When it comes to movie remakes, I tend to fall on the skeptical side of the aisle. It seems to me a far better idea to stick to remaking flawed films that featured a few inspired ideas than to freshen up classic films that really need no further maintenance. When Hollywood remakes “The Pink Panther” or “The Texas Chainsaw Massacre” (or, as opening this week, “Halloween II”), it does so less because those films required major tinkering than because such redos require less creative inspiration (why bother coming up with new ideas when there are proven ones just lying around?) and are easier to sell to a public already familiar with and fond of the original.
But in the video game realm, the role of technology makes the remake a very difference issue.
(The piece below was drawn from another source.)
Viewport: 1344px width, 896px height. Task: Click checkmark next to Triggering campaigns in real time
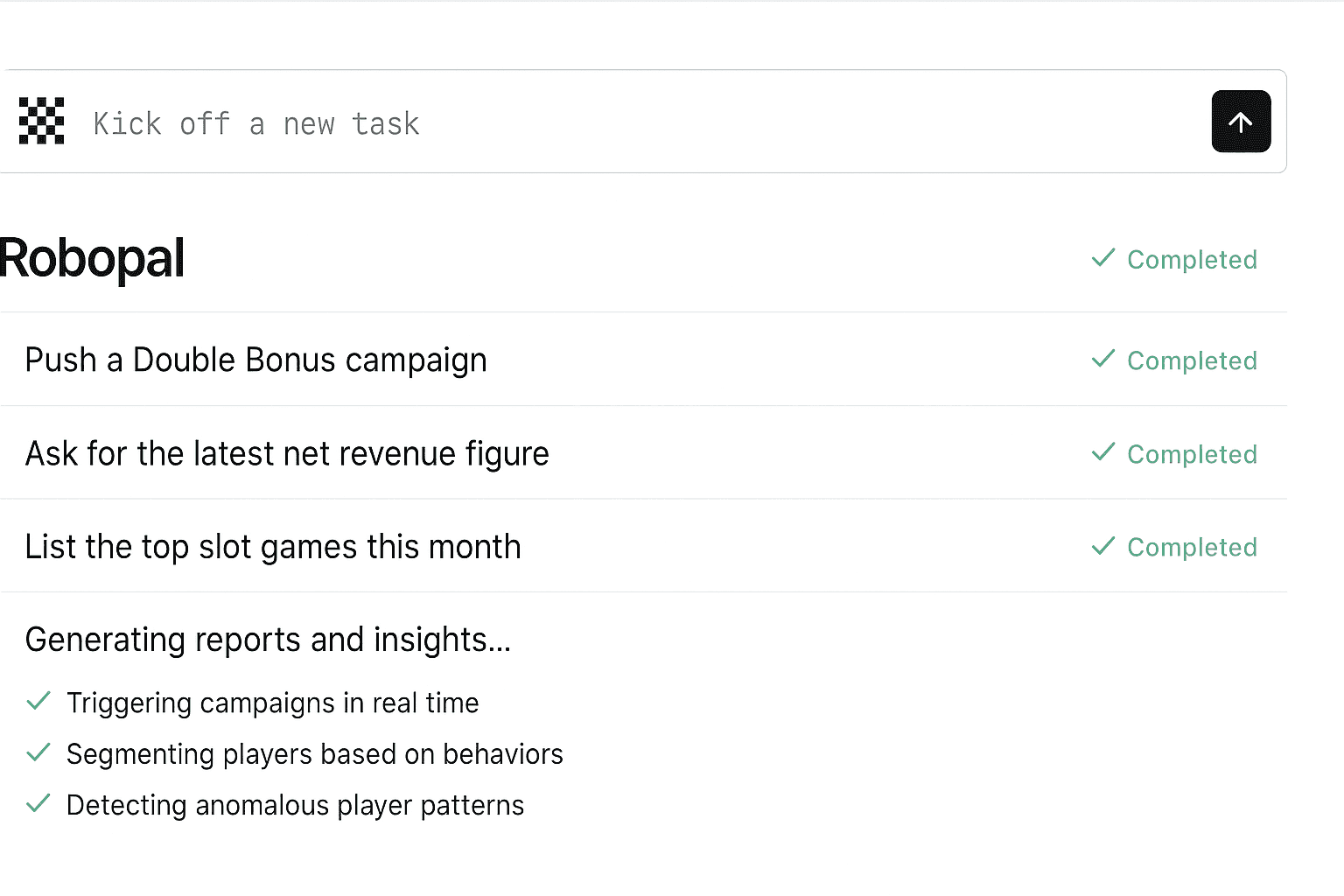pyautogui.click(x=38, y=701)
Revisiting old games (provided you even have access to the aged console or PC hardware needed to do so) means struggling through antediluvian graphics and gameplay mechanics that — to anyone now familiar with modern games — can turn out to be an impassable barrier to enjoyment. So updating classic games with modern techno-amenities seems like a natural way to correct inherent limitations of the time they were made while retaining the core qualities that made the games great in the first place.
Still, the question of how far a game remake should go remains a prickly question. While the faithfulness of “Monkey Island” guarantees that fanboys won’t revolt, it also — by retaining an archaic gameplay system — likely limits the game’s appeal to the nostalgic.
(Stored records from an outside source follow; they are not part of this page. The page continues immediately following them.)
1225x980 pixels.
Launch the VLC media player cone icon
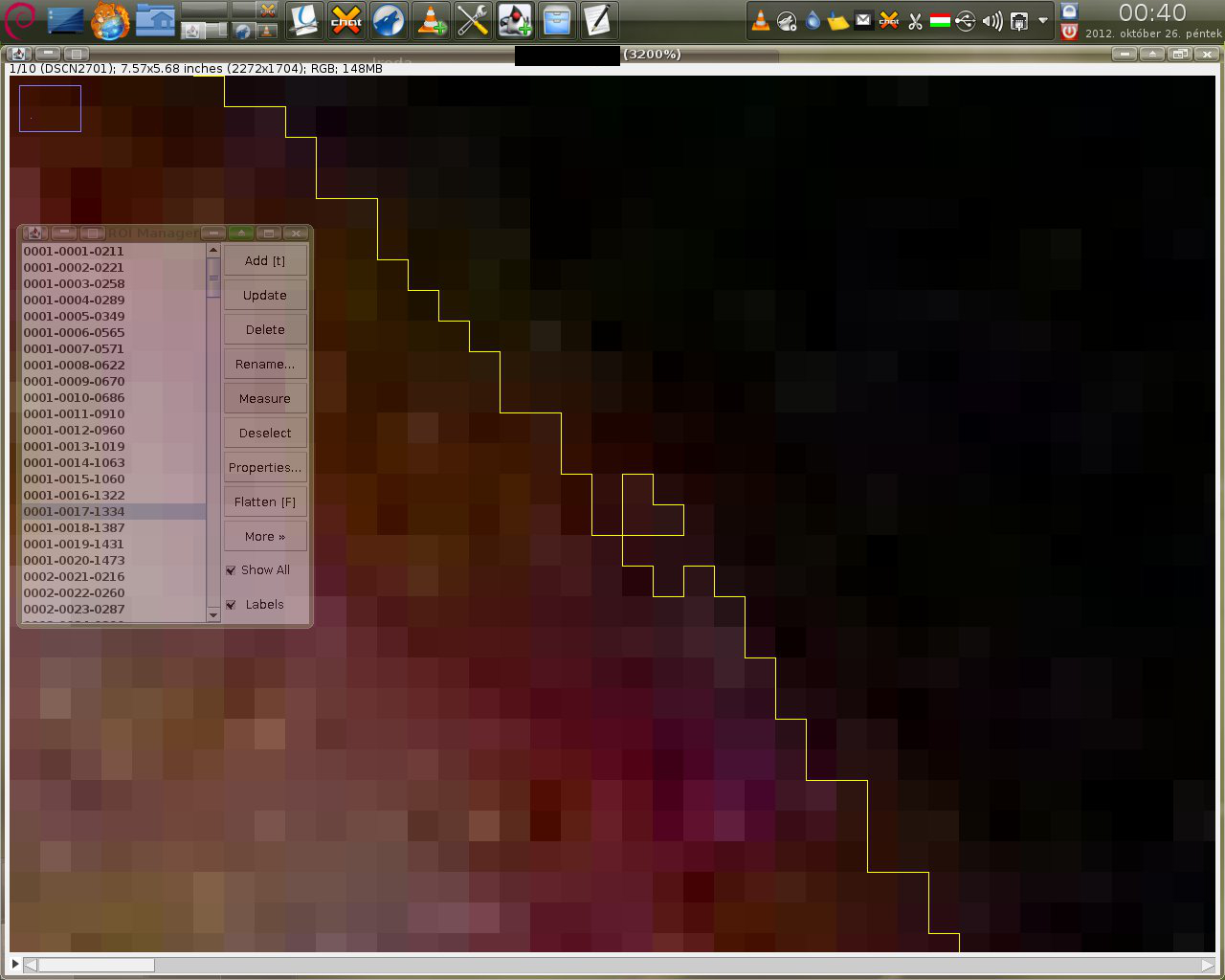[431, 20]
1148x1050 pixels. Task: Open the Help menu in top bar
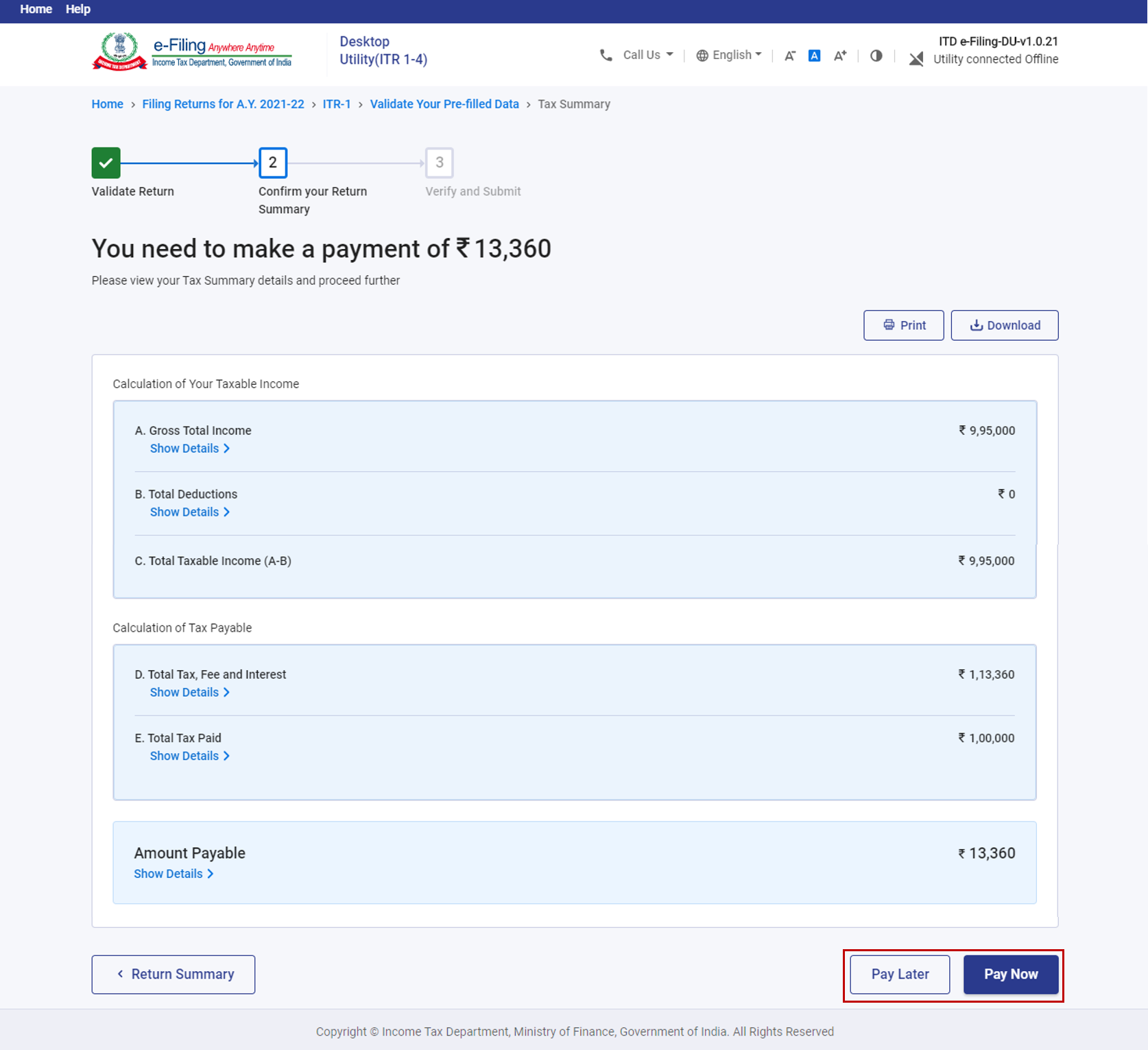tap(77, 10)
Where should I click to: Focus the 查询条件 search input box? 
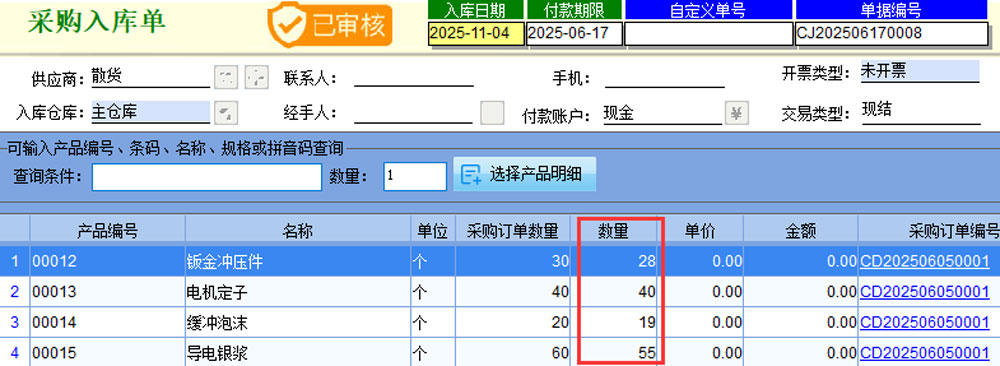pos(207,177)
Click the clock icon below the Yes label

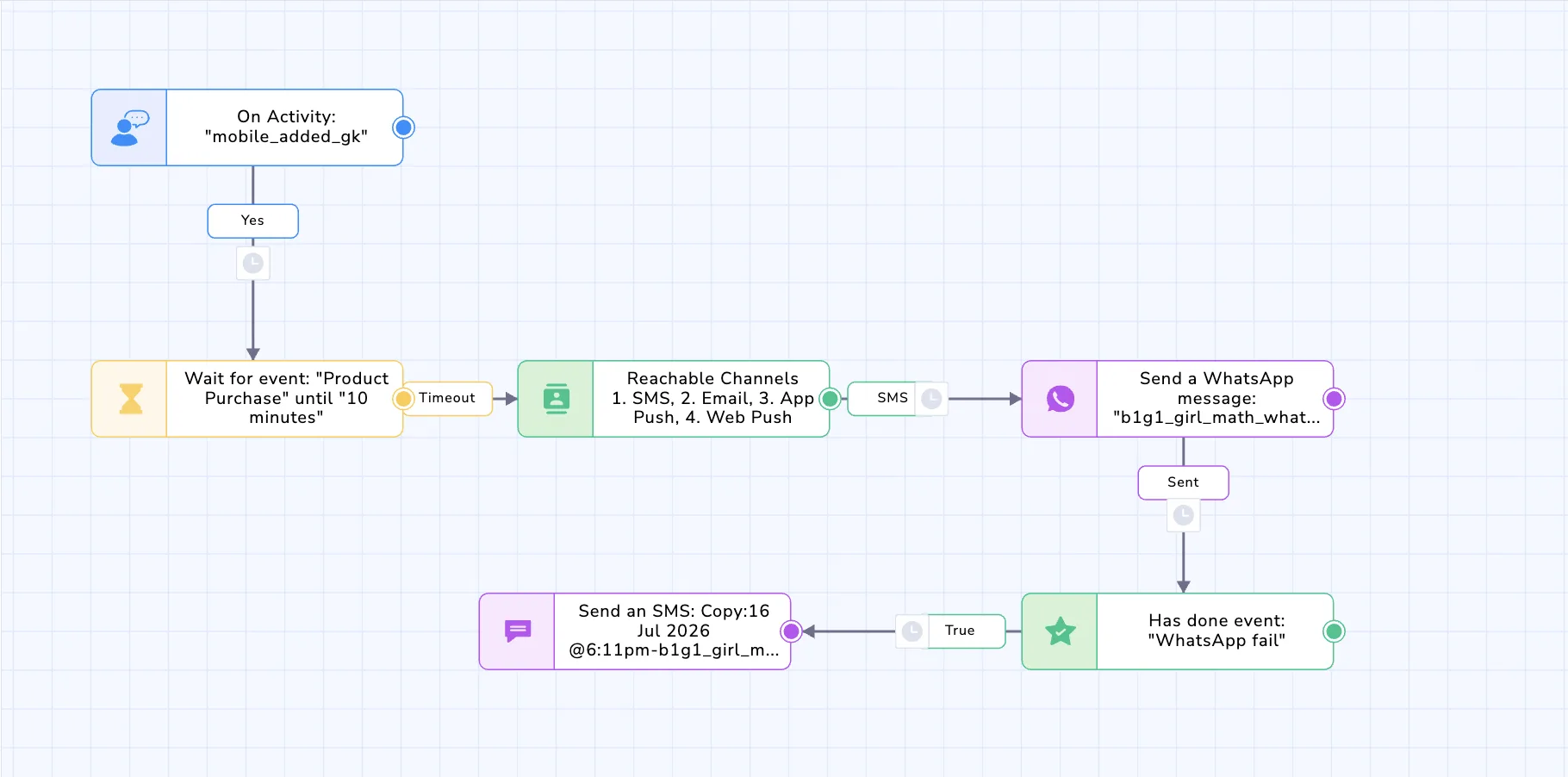click(x=253, y=263)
Striking a balance isn’t impossible, as a few other modern remakes have proven. The cream of this crop is “Tomb Raider Anniversary,” a 2007 PS2 reimagining of the iconic PlayStation title created for the series’ ten-year mark. Despite being largely ignored by a gaming community that had moved on to fancy new next-gen platforms, “Anniversary” is a near-perfect remake, retaining not only the look but the feel of the Lara Croft-headlined original while utilizing modern aesthetics and, more importantly, gameplay elements from some of the franchise’s sequels. “Anniversary” marries the old with the new to ideal effect.
In most successful game remakes, the recipe remains the same: hew close to the original’s template while incorporating the tech advances that have since been made. Nintendo has especially benefited from the classic game revisit, thanks to the GameCube’s “Resident Evil” and “Metal Gear Solid: The Twin Snakes” and the Game Boy Advance’s “Metroid: Zero Mission,” all three of which smartly expand upon their predecessors. But no console has been immune to the craze, and smart remakes of classics have appeared on all horizons, from 2005’s “Conker: Live & Reloaded” (Xbox) to 2007’s “Prince of Persia Classic” (Xbox Live and PlayStation Network) to last year’s “Super Street Fighter II Turbo HD Remix” (Xbox Live).
There are far more than simply crass cash grabs. All of these games use contemporary tools to lovingly perk up titles now hampered by technologically outdated (and perhaps creatively lacking) forms. It’s a remarkable difference between video game remakes and their cash-grab cinematic counterparts, if one that — for all its charms — the beautifully refurbished but essentially unchanged “Monkey Island: Special Edition” fails to uncover.
The Sandbox, a column about the intersection of film and gaming, runs biweekly.